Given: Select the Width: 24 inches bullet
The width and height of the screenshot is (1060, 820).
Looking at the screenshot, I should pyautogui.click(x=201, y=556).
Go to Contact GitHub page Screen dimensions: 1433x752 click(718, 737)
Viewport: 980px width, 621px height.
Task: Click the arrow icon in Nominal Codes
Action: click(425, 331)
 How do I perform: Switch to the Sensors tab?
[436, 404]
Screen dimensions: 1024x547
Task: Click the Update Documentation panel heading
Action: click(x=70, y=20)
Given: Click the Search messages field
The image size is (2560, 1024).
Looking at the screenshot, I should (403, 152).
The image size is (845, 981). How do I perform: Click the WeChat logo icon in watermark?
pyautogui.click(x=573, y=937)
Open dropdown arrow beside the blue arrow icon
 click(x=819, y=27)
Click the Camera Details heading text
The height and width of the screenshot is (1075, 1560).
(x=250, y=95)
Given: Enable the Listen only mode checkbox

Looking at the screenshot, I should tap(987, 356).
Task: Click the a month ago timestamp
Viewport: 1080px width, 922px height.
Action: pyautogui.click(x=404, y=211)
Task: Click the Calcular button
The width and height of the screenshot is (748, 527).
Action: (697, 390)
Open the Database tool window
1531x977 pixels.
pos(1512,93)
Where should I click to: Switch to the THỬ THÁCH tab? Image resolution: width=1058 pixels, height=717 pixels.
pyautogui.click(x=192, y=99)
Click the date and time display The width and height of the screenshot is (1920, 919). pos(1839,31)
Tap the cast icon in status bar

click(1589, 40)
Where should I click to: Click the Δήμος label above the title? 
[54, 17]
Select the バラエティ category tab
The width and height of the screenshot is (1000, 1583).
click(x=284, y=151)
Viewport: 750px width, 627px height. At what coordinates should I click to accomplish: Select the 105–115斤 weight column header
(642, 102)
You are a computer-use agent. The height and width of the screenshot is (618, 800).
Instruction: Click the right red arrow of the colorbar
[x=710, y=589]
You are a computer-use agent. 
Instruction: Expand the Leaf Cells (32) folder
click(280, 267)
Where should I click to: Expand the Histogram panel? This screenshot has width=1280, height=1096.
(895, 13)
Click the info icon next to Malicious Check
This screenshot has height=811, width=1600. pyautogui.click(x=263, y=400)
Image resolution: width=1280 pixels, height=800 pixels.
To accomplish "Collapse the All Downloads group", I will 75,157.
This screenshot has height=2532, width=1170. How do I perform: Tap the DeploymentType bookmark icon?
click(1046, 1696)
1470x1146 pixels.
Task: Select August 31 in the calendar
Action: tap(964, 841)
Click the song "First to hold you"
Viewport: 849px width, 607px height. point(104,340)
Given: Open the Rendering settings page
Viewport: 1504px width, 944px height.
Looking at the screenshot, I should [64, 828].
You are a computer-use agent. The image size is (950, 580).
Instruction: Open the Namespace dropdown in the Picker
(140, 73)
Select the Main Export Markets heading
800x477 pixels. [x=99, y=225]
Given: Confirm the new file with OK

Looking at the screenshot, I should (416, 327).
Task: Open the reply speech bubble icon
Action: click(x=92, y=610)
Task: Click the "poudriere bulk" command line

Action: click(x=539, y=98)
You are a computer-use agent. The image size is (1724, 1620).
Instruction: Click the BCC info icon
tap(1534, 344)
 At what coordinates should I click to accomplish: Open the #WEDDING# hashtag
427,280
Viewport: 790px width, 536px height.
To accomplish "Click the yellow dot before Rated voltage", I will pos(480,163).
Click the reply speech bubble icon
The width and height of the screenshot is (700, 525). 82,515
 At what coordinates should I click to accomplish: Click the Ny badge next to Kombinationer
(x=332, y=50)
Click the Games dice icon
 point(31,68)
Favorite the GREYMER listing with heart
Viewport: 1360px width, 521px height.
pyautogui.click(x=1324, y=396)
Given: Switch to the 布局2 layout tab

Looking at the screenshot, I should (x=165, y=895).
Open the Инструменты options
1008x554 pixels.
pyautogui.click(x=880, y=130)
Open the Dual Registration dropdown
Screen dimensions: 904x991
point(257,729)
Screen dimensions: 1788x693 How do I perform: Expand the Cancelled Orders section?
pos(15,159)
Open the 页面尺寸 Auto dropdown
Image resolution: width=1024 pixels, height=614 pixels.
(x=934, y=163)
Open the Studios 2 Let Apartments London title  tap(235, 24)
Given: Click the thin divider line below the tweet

Directions — Scan the data above; copy every line where "agent" appears.

Task solution —
You are a computer-use agent. The height and width of the screenshot is (618, 800).
You are a computer-use agent. 
You are a computer-use agent. The image size is (950, 580).
You are a computer-use agent. The image size is (1724, 1620).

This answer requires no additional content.